This article is by Abdelkander, an UN-aligned member from Algeria who is on the UN-aligned English Language Programme. He is currently living and working in Turkey.
Immigration and survival
My name is Abdelkader, though I am also known as Faysal. I am from Algeria and I am 37-years-old. Like most young people, I want to have a decent life. Of course, I have dreams, but my main dream is simple: I just want an honest job. In my country, however, whether you studied or did not finish your studies, the matter will not be different, because in either case you will not get a job unless you have mediation, or you pay a bribe.
The right to survive
I am one of those people who believes that it is my right to be able to provide for my survival. If you cannot secure this in your own country, then surely it is not wrong to look elsewhere. Is it fair to trap youth within the borders of their country of birth and stop them from seeking to fulfil their potential and, most importantly, their actual survival?
Do you think that this is fair? Some people take travel and employment for granted, but for many of us the situation is not that simple.
My anxieties suddenly led to a deterioration of my health. I went for a check-up and the analysis revealed that I had developed diabetes. As my conditions got worse, I was not in a position to pay for my treatment.
The cost of the medication was prohibitive and I as a result my strength collapsed. All I needed was sufficient doses of insulin, but of course I could not afford that without a job.

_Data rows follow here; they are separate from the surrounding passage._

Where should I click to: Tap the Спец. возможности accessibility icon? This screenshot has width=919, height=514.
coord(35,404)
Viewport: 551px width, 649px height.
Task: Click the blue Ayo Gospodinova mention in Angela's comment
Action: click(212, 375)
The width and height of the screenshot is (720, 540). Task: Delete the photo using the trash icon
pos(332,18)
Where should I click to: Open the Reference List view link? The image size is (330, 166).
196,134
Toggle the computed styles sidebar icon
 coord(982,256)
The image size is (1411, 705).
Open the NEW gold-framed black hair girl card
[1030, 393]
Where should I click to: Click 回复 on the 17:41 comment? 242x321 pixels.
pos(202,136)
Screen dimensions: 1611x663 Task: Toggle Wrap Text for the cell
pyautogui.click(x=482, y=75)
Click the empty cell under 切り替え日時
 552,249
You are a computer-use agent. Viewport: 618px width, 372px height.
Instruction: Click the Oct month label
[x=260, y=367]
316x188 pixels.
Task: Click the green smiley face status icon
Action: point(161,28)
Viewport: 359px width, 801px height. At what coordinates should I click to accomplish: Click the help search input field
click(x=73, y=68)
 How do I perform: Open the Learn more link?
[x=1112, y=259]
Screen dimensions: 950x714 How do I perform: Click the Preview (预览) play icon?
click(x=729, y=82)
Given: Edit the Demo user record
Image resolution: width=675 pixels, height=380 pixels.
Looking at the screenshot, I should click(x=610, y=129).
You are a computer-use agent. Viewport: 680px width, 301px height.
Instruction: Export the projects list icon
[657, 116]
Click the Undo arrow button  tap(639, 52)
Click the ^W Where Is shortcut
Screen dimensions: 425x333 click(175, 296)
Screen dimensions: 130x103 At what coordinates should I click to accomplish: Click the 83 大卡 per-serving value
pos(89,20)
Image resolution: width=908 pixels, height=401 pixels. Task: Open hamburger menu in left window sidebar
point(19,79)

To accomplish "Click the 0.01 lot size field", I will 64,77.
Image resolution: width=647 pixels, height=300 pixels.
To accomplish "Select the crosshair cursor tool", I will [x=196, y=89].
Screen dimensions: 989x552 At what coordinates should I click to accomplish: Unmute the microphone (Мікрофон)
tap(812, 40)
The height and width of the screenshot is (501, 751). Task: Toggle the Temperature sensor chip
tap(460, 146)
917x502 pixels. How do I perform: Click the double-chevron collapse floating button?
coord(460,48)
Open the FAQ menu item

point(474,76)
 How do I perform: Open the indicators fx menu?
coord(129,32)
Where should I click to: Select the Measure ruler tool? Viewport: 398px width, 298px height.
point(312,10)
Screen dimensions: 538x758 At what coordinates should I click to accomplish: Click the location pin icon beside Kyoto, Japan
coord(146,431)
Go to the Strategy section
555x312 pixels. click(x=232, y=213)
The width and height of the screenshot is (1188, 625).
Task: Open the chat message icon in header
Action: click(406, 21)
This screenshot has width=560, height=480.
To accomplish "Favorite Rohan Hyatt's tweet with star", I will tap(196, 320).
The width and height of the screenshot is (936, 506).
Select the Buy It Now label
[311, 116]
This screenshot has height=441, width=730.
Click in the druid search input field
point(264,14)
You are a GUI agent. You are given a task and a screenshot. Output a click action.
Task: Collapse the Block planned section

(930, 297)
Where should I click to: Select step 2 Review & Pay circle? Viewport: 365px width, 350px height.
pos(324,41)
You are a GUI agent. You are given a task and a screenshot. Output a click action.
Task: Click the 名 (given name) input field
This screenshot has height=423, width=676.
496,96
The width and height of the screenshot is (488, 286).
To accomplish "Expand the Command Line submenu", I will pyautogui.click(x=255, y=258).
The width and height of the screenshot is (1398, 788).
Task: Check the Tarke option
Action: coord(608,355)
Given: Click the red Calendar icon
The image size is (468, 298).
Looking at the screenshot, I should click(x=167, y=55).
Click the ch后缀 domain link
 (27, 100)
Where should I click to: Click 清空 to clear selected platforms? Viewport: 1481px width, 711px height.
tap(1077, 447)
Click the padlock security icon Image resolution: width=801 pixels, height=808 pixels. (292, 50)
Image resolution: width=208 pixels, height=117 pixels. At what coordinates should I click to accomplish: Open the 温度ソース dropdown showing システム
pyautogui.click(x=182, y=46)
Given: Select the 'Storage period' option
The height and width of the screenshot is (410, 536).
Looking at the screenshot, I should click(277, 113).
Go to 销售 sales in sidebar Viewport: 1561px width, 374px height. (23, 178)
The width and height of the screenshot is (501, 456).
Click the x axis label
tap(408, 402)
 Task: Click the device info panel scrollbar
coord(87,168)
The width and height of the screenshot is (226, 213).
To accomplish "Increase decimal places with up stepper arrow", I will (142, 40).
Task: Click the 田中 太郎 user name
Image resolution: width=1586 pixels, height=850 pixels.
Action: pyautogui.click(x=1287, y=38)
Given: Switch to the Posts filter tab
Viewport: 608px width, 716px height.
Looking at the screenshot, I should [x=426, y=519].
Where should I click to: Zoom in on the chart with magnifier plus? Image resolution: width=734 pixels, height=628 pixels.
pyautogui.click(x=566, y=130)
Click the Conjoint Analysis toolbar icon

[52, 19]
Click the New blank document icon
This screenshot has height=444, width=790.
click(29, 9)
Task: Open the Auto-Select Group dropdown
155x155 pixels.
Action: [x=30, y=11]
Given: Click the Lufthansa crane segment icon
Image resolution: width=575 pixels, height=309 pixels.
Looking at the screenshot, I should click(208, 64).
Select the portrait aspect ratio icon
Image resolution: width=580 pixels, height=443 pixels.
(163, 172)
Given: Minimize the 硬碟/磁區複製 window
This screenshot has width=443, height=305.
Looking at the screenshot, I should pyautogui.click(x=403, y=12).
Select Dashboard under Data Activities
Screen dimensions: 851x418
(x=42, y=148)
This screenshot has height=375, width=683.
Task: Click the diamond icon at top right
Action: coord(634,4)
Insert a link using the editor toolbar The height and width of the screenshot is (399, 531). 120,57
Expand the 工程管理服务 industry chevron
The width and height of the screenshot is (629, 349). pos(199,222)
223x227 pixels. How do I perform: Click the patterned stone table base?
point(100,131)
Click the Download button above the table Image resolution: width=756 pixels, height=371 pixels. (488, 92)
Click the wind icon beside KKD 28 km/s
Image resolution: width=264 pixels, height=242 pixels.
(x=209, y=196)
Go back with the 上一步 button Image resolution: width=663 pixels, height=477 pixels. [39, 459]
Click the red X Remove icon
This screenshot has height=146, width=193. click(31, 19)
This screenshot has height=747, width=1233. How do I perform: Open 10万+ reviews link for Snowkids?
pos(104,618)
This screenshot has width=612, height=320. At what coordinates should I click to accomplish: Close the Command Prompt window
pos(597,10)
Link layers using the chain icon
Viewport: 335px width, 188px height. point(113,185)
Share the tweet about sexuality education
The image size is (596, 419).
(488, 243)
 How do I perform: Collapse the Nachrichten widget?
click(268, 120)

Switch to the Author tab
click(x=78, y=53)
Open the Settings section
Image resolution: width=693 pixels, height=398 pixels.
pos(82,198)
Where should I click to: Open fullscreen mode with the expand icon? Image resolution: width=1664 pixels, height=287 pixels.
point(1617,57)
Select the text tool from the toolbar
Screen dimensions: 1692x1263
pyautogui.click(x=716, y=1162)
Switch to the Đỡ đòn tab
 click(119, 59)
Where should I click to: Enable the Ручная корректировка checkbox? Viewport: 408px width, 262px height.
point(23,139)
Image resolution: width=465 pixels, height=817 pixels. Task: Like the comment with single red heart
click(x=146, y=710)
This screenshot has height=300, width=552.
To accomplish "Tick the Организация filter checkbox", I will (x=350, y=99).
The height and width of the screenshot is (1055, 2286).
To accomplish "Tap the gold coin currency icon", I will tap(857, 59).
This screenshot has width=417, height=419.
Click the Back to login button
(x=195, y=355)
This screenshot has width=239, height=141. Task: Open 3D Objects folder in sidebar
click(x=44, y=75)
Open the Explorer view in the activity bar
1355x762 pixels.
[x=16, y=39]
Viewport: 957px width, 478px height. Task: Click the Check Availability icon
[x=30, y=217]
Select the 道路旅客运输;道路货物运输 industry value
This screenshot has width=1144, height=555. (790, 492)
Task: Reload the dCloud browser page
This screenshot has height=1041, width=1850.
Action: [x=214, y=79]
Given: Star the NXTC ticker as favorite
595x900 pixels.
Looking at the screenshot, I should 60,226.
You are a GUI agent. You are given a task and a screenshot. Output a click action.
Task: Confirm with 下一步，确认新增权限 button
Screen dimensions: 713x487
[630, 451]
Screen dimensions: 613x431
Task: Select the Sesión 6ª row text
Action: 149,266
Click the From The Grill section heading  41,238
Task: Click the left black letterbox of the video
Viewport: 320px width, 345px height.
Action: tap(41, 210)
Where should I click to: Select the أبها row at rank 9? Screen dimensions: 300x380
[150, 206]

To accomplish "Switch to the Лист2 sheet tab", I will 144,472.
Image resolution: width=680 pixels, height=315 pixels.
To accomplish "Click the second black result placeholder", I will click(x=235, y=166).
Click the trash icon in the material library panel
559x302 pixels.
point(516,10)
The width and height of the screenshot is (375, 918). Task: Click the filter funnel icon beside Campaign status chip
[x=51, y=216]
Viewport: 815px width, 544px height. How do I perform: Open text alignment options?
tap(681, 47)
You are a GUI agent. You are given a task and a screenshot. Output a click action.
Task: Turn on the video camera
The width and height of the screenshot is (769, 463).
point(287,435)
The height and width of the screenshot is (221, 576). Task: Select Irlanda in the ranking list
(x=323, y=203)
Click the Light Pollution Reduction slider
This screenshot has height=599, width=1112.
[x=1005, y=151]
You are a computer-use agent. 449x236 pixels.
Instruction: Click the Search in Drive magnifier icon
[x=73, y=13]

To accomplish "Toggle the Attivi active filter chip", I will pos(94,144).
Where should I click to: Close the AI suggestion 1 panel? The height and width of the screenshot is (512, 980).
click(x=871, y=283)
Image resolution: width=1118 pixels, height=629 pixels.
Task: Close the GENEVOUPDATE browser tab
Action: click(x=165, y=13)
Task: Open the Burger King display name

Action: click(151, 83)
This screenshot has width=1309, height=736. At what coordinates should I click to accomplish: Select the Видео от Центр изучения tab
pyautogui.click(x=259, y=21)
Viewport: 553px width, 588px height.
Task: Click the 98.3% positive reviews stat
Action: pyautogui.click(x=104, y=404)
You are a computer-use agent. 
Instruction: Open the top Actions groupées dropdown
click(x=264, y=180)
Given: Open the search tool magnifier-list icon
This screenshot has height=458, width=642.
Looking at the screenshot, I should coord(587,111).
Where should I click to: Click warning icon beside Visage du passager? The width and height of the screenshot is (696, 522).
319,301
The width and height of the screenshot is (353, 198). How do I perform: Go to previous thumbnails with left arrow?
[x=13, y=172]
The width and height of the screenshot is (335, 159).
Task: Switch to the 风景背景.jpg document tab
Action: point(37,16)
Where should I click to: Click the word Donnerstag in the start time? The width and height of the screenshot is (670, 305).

At the mercy of changing laws
I did everything I could in order for the situation to improve, but nothing changed, and in the end, I decided to emigrate to another country. I picked Turkey as it was possible for me to obtain a two-year visa that permitted me to live and work there.
My first year in Turkey was good. I had a stable job, no serious worries and I had the means to acquire my medication. Naturally, my health improved. However, laws change and often they do so without due consideration of the dire consequences that result from these changes.
Here, you go to sleep and when you wake up, there will be a new law. When I went to renew my visa, which should have been a simple formality, I was told that the situation had changed and that I was no longer entitled to the extension.
Now my residency is irregular and I will be forced to leave this country imminently. Moreover, I am not alone. I know other youths from my country who are in a very similar position to mine. I really do not know what to do. Now I realised that it is not easy for one to live as a human in this world. I just wish I could understand why young people, who do their best, have to suffer so much; especially those who live in poor and oppressed countries.
The struggle continues…
I have not stopped dreaming and I have not closed the window of hope. I am struggling to live, whatever it costs me. Maybe the coming days will be bad, but I have no choice other than to persevere. No one wants to leave his country unless life conditions compel him to do so. This is what happened to me.
Perhaps few will care about what I said, but it is just one example of the struggles real people have when trying to live in their own, or other countries. We try to feel that we are human beings like others. We try to feel the air and enjoy the water. We try to live above the ground and not under it.
There is a poem that says help someone and then ask him to help two others… Kindness is contagious and this attitude could help improve the conditions of so many young people in the world and make them feel that they belong.
Finally, listen to us with your hearts and look at us with your minds.